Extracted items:
-- Opening Marker --

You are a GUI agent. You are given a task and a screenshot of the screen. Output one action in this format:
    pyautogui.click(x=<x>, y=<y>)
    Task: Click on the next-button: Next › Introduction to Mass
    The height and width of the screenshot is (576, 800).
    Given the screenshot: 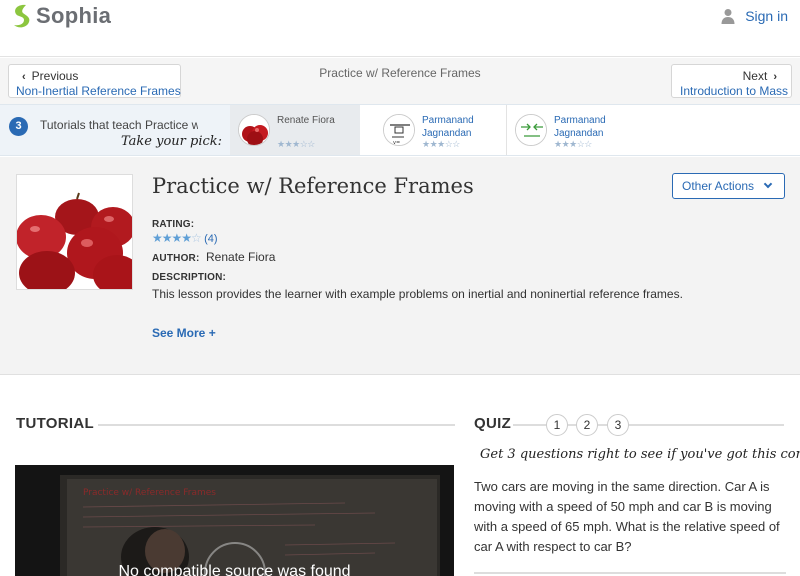 What is the action you would take?
    pyautogui.click(x=732, y=81)
    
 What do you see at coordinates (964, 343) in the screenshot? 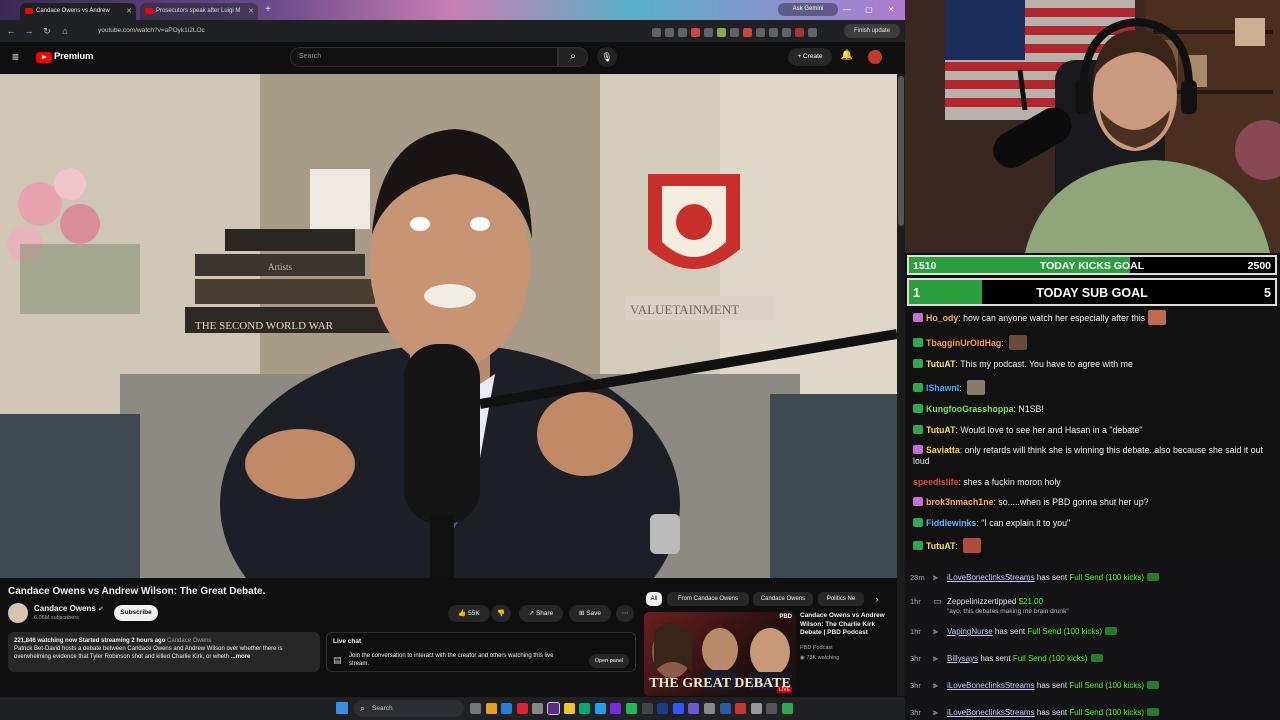
I see `chat-username: TbagginUrOldHag` at bounding box center [964, 343].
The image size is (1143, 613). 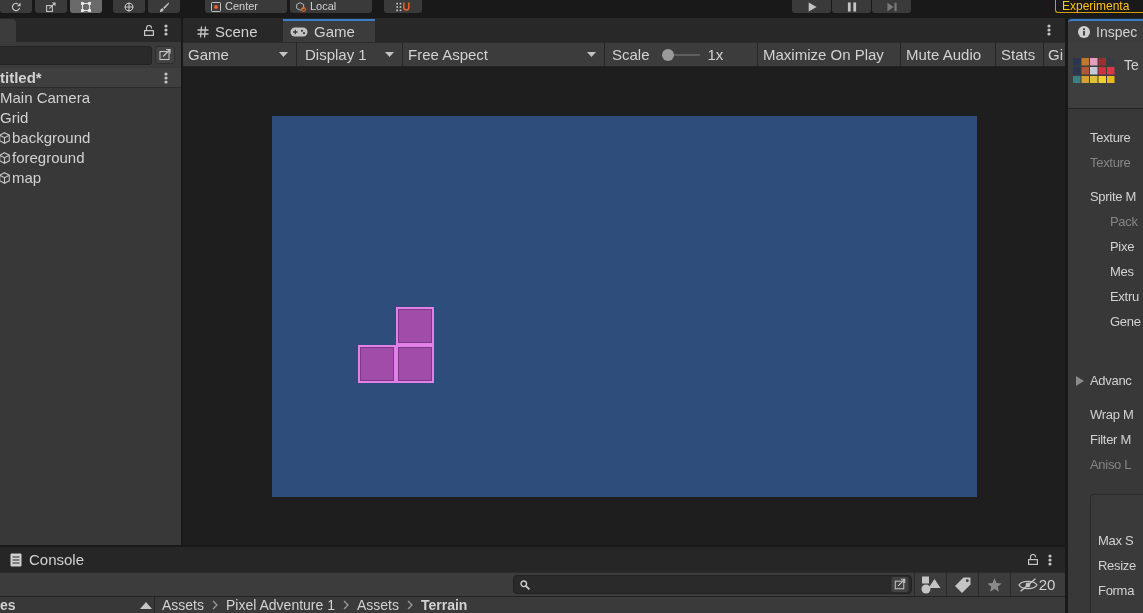 What do you see at coordinates (1117, 591) in the screenshot?
I see `property-label: Forma` at bounding box center [1117, 591].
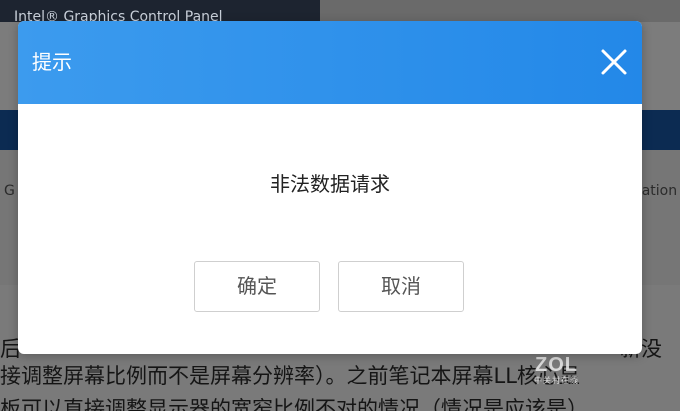 Image resolution: width=680 pixels, height=411 pixels. I want to click on article-line: 接调整屏幕比例而不是屏幕分辨率）。之前笔记本屏幕LL核心显, so click(290, 376).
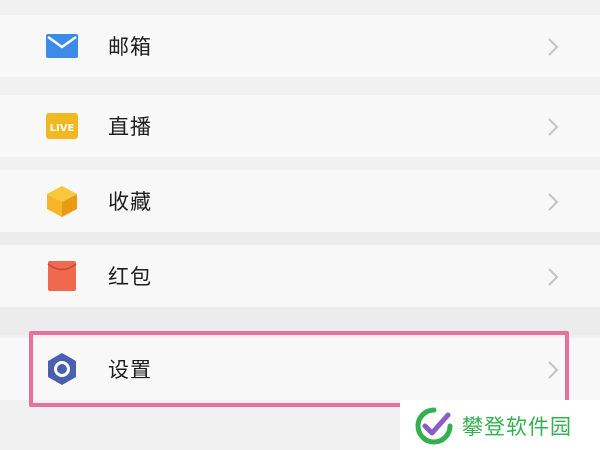 The width and height of the screenshot is (600, 450). What do you see at coordinates (62, 276) in the screenshot?
I see `red-packet-icon` at bounding box center [62, 276].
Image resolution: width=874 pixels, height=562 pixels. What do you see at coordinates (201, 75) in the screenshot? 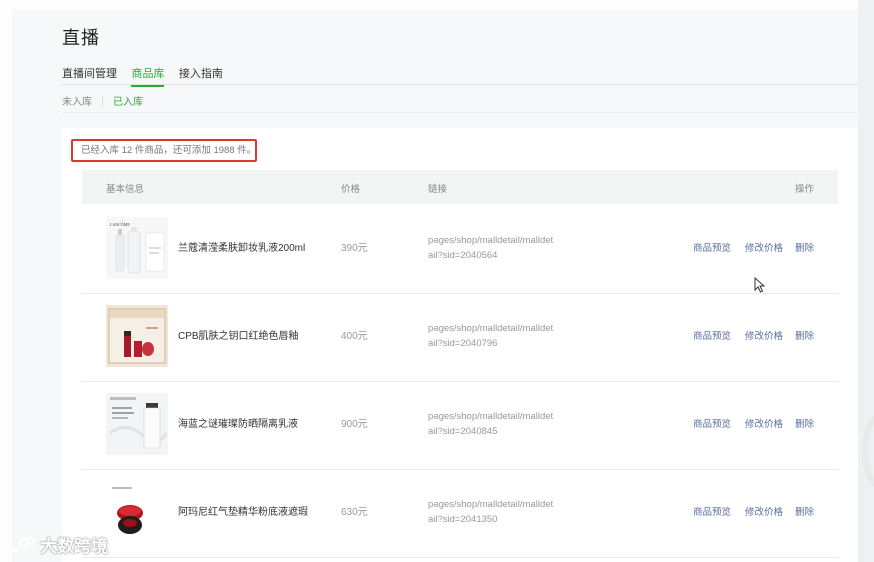
I see `tab-access-guide: 接入指南` at bounding box center [201, 75].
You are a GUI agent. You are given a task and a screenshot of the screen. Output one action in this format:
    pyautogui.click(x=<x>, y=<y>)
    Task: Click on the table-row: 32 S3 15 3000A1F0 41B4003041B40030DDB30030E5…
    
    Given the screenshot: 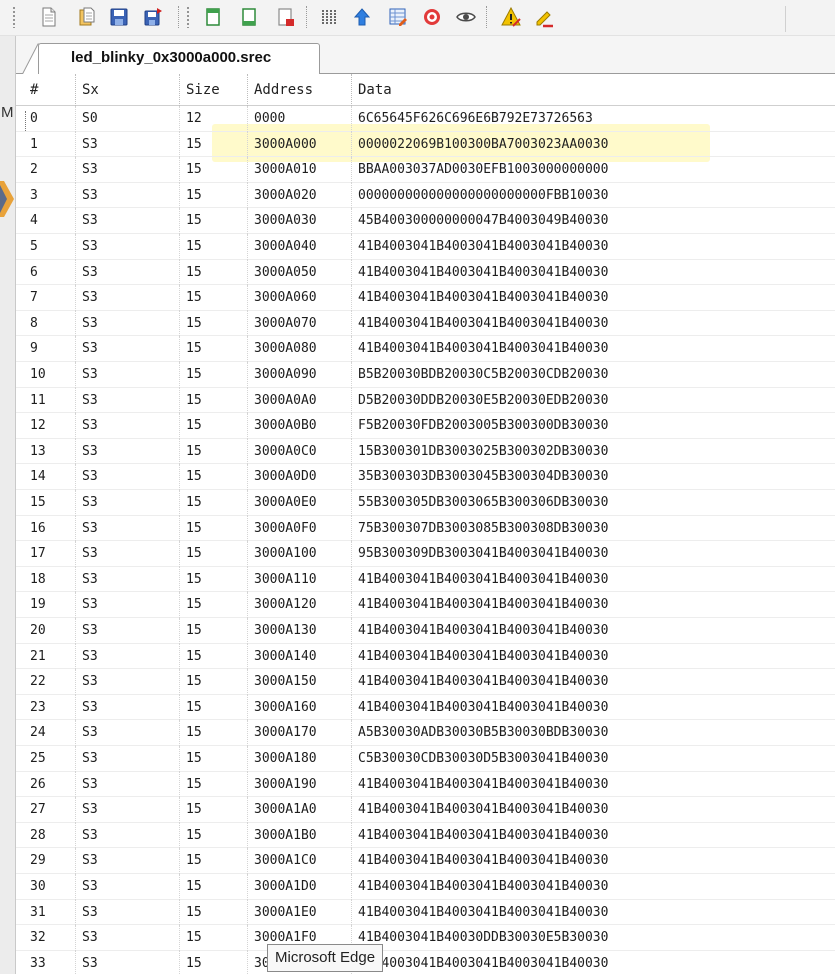 What is the action you would take?
    pyautogui.click(x=426, y=938)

-- Closing Marker --

Directions for this task: Return, without changes, the lines of the items starting at the one containing "What do you see at coordinates (964, 343)" and ending at the one containing "center [964, 343].", both included. Leave the pictures out of your answer.

Result of this exercise:
 What do you see at coordinates (964, 343) in the screenshot? 
I see `chat-username: TbagginUrOldHag` at bounding box center [964, 343].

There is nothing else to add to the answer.